Turning left down the lane, it’s an abrupt right at the junction, up the rise of Town Side, past the manor house on the mount, strolling to the butchers.

Alone on my early morning journey, with birdsong and distant lowing of cattle my only companions, I arrive at the rough-hewn, age-old brick emporium.

So immediate is its catchment, the butcher needs no sign to attract trade. All here know where to come for his heavenly Lincolnshire sausages, bursting with knobbly chunks of home-reared meat, crumbling to pieces in the frying pan.

Already relishing the prospect of breakfast with plate-size mushrooms picked from grandma’s orchard to compliment the sage singing to my senses as those sausages sizzle contentedly, I’m shocked into the present by someone moving to my left after I say my goodbyes to the butcher.

I’ve sometimes seen this man during the family’s month-long stay here each year and have grown to witness his work with admiration and intrigue.

It’s Mr Spittalhouse – I only ever knew him as that, such was the formality then between townspeople like me and `home-growners` like him.

Polite he always was – respectful almost – with a sense of “I know my place in the scheme of life”, and at peace with that `balance`, I thought.

With imperfect memory stretching back more than 50 years, I recall him as aged, gnarled and wrinkled, a “salt of the earth” as yesteryear’s condescending labels dictated.

More than likely he was in his 40s, with a complexion turned nutty from years working outdoors in this flat, often windswept, corner of Lincolnshire countryside nestled near the Humber estuary.

His work – the aspect of it that I happened on – seemed simplicity itself, to keep clear the many dykes lining local country lanes and roads. Summer spurting growth of grass and weeds would soon clog the channels so key to land drainage in this agriculturally rich stretch of Britain.

As a timid teenager, I watched spellbound from afar as he unlocked his shed by the laneside, disappeared for a moment to reappear with the object of my fascination in hand – his scythe.

I’d watch as he used his whetting stone to sharpen the scimitar blade – first one side then the other, in a smooth, gliding action perfected with years of practice.

He’d usually amble off in the other direction to his first job of the day but sometimes Town Side was his early focus and he’d begin swishing the blade in a huge swathe, expertly holding the rounded handles, polished smooth by his grasp.

Shirtsleeves neatly rolled up just above his elbows, the `meisterscyther` stooped slightly to his task, flat cap anchored in place to shield his gaze from glare.

I’d hear the crisp cut of the razored steel leading edge as it felled the upstanding stalks and tangled undergrowth. Before him was a mass of confusion, behind him clean, flat carpeting cut to the quick to reveal the steeply banked water channel.

So miraculous was the transformation, here was the instant answer to all that confusion in the verges.
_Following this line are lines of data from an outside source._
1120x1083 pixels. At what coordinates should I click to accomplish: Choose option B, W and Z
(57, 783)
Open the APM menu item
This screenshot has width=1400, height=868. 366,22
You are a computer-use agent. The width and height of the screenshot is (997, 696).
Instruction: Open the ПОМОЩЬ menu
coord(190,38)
How long it would stay that way I didn’t care to ponder but for now all I knew was that Mr Spittalhouse had brought order to a tangled world of weeds, briers, cow parsley and couch grass.

Deep in the well of the dyke, the run-off water trickled slowly passed my standpoint, free to flow away to larger channels.
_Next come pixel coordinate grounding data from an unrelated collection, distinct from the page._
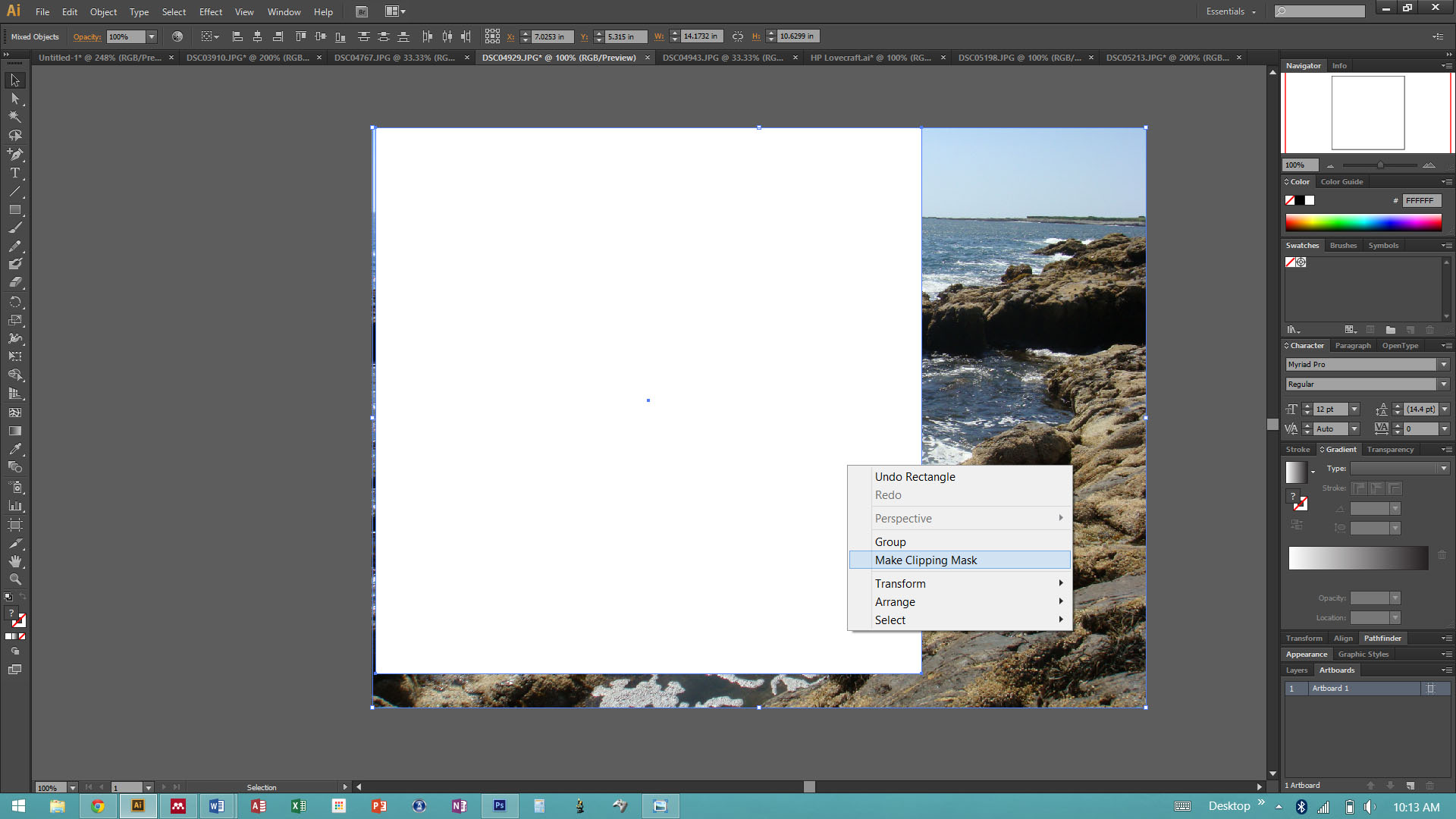
Task: Toggle the Graphic Styles panel
Action: click(x=1365, y=653)
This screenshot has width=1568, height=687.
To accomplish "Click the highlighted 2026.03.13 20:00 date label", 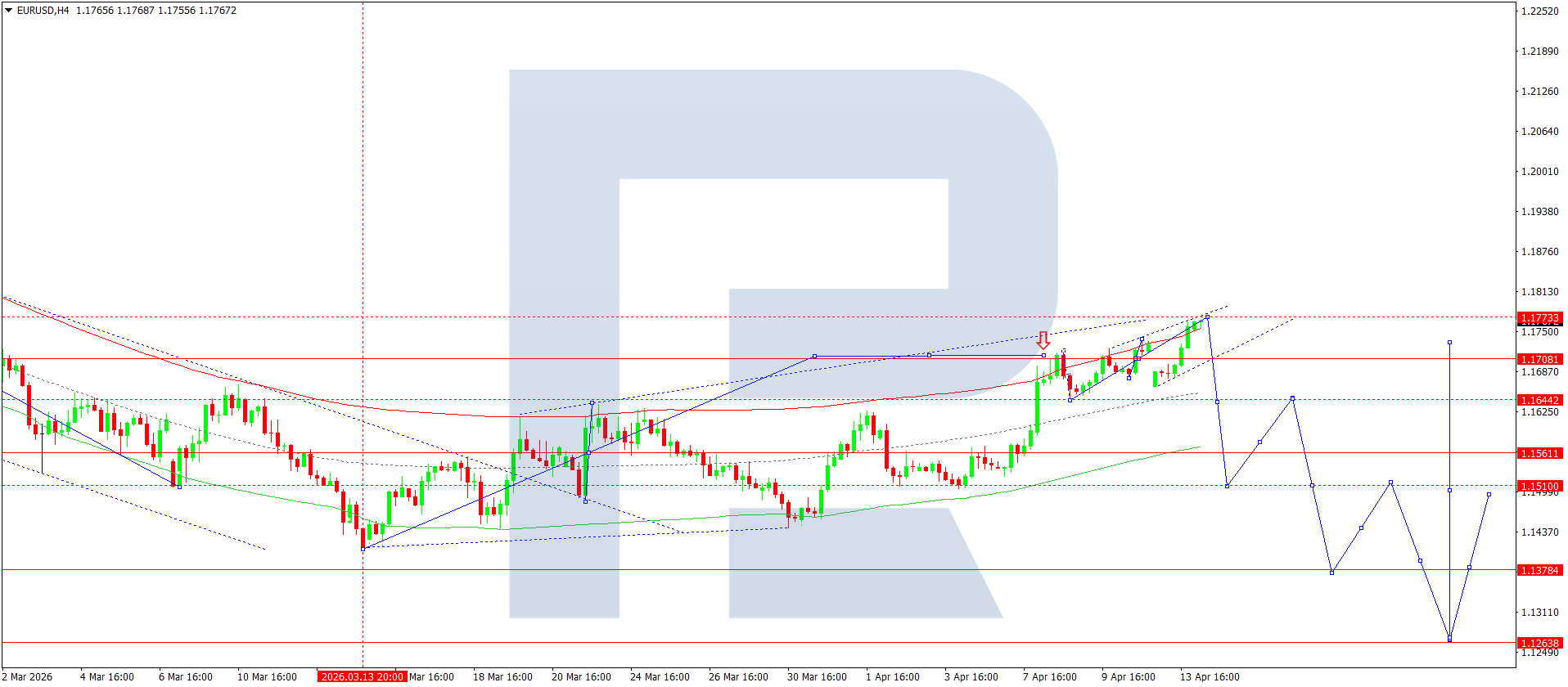I will tap(362, 676).
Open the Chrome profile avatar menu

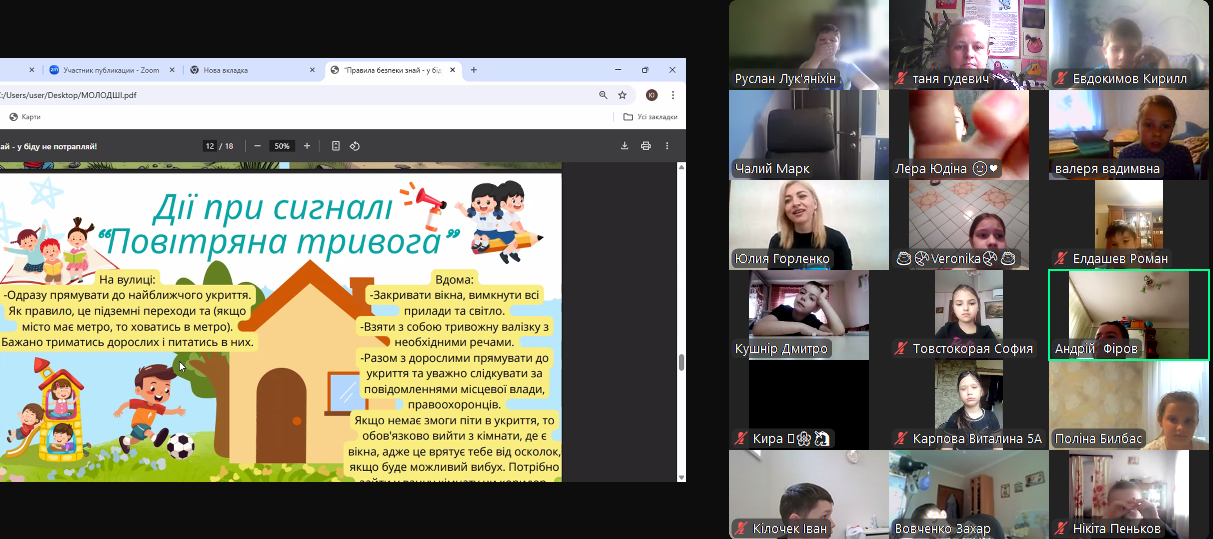(651, 95)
Today, when I spy modern monster tractors hauling elaborate attachments relentlessly carving their way along road verges to leave a dishevelled trail of destruction in their wake – such a far cry from that ordered carpet of carved growth I recall from so long ago – I summon to mind Mr Spittalhouse and his craft.

Today has no time nor I suspect inclination to return to a rural skill like his – too many miles of disorderly verges to destroy, too many tasks to complete in the day, with passion for the job pressed out.

How heartening then to hear of the return of scything as a country craft worth resurrecting. The National Trust has introduced the practice on some of its properties to clear meadows ready for reseeding.

Then there are those who simply love the clean precision of the process and others who rightly see scything as a fine example of the green gym in full flow – an exercise and artform enacted in a single swing.

Welcome back. I can revisit my memories in the full sunshine of optimism rather than with cloudy despair at yet another sad loss of a cherished gem of rural England.